SciBase Holding AB (“SciBase”) (STO:SCIB), a leading developer of augmented intelligence-based solutions for skin disorders, announced today that a new study supporting the use of Nevisense in diagnosing melanoma has been published in “SKIN – The journal of cutaneous medicine”. The article is authored by Avani Kolla, Prof David Polsky and others from The Ronald O. Perelman Department of Dermatology, NYU Grossman School of Medicine in New York. The study shows that Nevisense provides valuable diagnostic guidance when evaluating atypical pigmented skin lesions.

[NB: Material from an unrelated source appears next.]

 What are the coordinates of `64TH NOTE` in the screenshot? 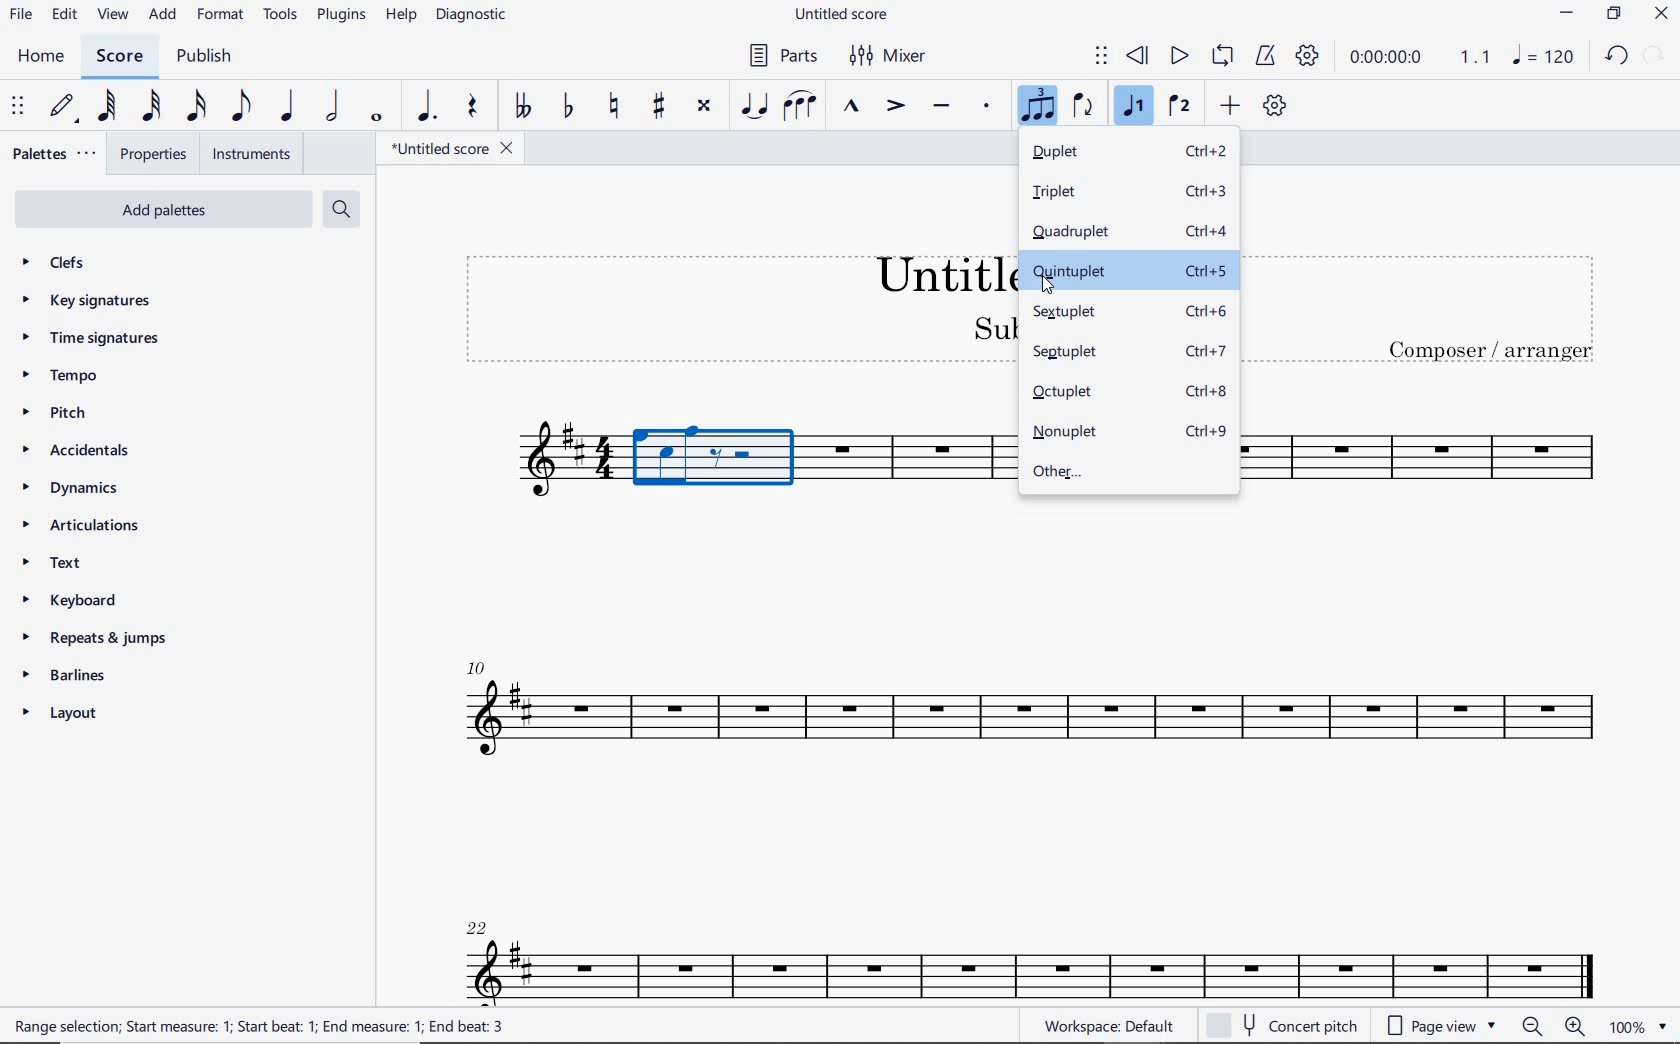 It's located at (107, 105).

“Melanoma is a potentially deadly form of skin cancer and has an almost 100% cure rate if caught early. While the performance of Nevisense as a diagnostic aid in the management of atypical pigmented skin lesions suspicious for melanoma has been previously demonstrated, its impact on clinician confidence in their biopsy decisions has not been described. In this pilot study, we found that mean confidence for clinicians in correctly identifying the disease diagnosis significantly increased when we added Nevisense to the evaluation of clinical and dermoscopic images of skin lesions suspicious for melanoma. Adding Nevisense to these evaluations also significantly increased diagnostic accuracy and biopsy sensitivity for melanoma,” says David Polsky, MD, PhD Alfred W. Kopf, MD Professor in the Ronald O. Perelman Department of Dermatology at NYU Grossman School of Medicine, NYU Langone Health.
“This study further validates Nevisense as a valuable tool for the early detection of melanoma. The article presents additional evidence that Nevisense can help clinicians of all experience levels improve their ability to accurately identify lesions that require treatment and to be more confident in their clinical management decisions”, says Simon Grant, CEO of SciBase.
- New clinical study suggests Nevisense has a positive impact on Clinicians confidence and diagnostic accuracy for early melanoma detection
- The US based study data further supports Nevisense’s clinical value for clinicians of all levels
The article is titled “Impact of Electrical Impedance Spectroscopy on Clinician Confidence and Diagnostic Accuracy in Evaluating Melanocytic Skin Lesions Suspicious for Melanoma: A Pilot Study” and evaluates whether “clinician diagnostic confidence, sensitivity, specificity and accuracy can be increased by adding EIS measurement scores to clinical and dermoscopic images of lesions clinically suspicious for melanoma”. In the study Nevisense increased clinician’s sensitivity for melanoma and dysplastic nevi from 70% to 84%. The conclusion in the article states: ” EIS increased novice and expert diagnosticians’ confidence regarding dermoscopically equivocal melanocytic lesions.”